Given task: Copy out the entire article below about Katie Guay becoming the first female referee in the American Hockey League, word for word.

Text shown:

Katie Guay Makes History As First AHL Female Referee

By Scott Burnside
As game time approached for the American Hockey League season-opener between Lehigh Valley and Wilkes-Barre/Scranton, Hayley Moore, the AHL’s Vice-President of Hockey Operations, became overcome with emotion.
Moore was a freshman on Brown University’s women’s hockey team when Katie Guay was a senior and captain of the team. Guay was a mentor to Moore and many of the other young players on that team, and the two had kept in touch over the years.
Now Guay was about to drop the puck in a game that would mark the first time a woman would referee an American Hockey League hockey game, the final hurdle before officials reach the National Hockey League.
“Obviously we’ve known this moment was coming for a bit of time but it didn’t hit me until that first puck dropped,” Moore said. “I got really emotional. Honestly, I didn’t really expect it.”
Katie Guay's first American Hockey League puck drop 👏 #breakingbarriers pic.twitter.com/J2k22PVSvK
— American Hockey League (@TheAHL) October 16, 2021“As a woman growing up in a male-dominated sport to see the progress that’s been made,” Moore added. “I know how much commitment to her career that Katie has had over the years. I felt so proud. I felt so happy for her.”
For Guay the feelings were a bit more elemental.
From the moment the AHL announced Guay and nine other women — six other referees and three linesmen — had earned spots in the AHL’s officials’ rotation for the 2021-22 season and that Guay would referee the first game, she had been inundated with calls of support and best wishes.
Current NHL officials Wes McCauley and Steve Barton, both of whom had been key participants in mentorship program with top women officials starting in December 2020, had reached out. So, too, had officials she’d worked alongside or whom she knew from her international work including refereeing the women’s tournament at the 2018 Olympics in South Korea.
Current AHL officials had sought her out as the day approached.
As did former teammates, including one from Guay’s days playing mite hockey outside Boston, whom she hadn’t heard from in two decades.

Data:
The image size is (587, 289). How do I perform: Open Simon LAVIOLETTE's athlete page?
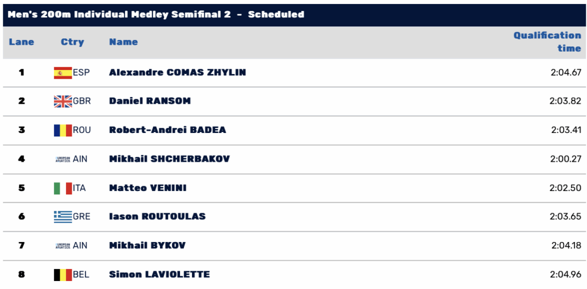point(159,275)
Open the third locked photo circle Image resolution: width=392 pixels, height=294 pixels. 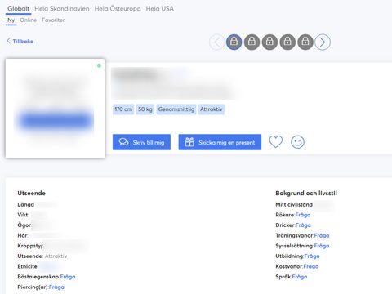click(x=270, y=42)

Solution for this problem:
Katie Guay Makes History As First AHL Female Referee

By Scott Burnside
As game time approached for the American Hockey League season-opener between Lehigh Valley and Wilkes-Barre/Scranton, Hayley Moore, the AHL’s Vice-President of Hockey Operations, became overcome with emotion.
Moore was a freshman on Brown University’s women’s hockey team when Katie Guay was a senior and captain of the team. Guay was a mentor to Moore and many of the other young players on that team, and the two had kept in touch over the years.
Now Guay was about to drop the puck in a game that would mark the first time a woman would referee an American Hockey League hockey game, the final hurdle before officials reach the National Hockey League.
“Obviously we’ve known this moment was coming for a bit of time but it didn’t hit me until that first puck dropped,” Moore said. “I got really emotional. Honestly, I didn’t really expect it.”
Katie Guay's first American Hockey League puck drop 👏 #breakingbarriers pic.twitter.com/J2k22PVSvK
— American Hockey League (@TheAHL) October 16, 2021“As a woman growing up in a male-dominated sport to see the progress that’s been made,” Moore added. “I know how much commitment to her career that Katie has had over the years. I felt so proud. I felt so happy for her.”
For Guay the feelings were a bit more elemental.
From the moment the AHL announced Guay and nine other women — six other referees and three linesmen — had earned spots in the AHL’s officials’ rotation for the 2021-22 season and that Guay would referee the first game, she had been inundated with calls of support and best wishes.
Current NHL officials Wes McCauley and Steve Barton, both of whom had been key participants in mentorship program with top women officials starting in December 2020, had reached out. So, too, had officials she’d worked alongside or whom she knew from her international work including refereeing the women’s tournament at the 2018 Olympics in South Korea.
Current AHL officials had sought her out as the day approached.
As did former teammates, including one from Guay’s days playing mite hockey outside Boston, whom she hadn’t heard from in two decades.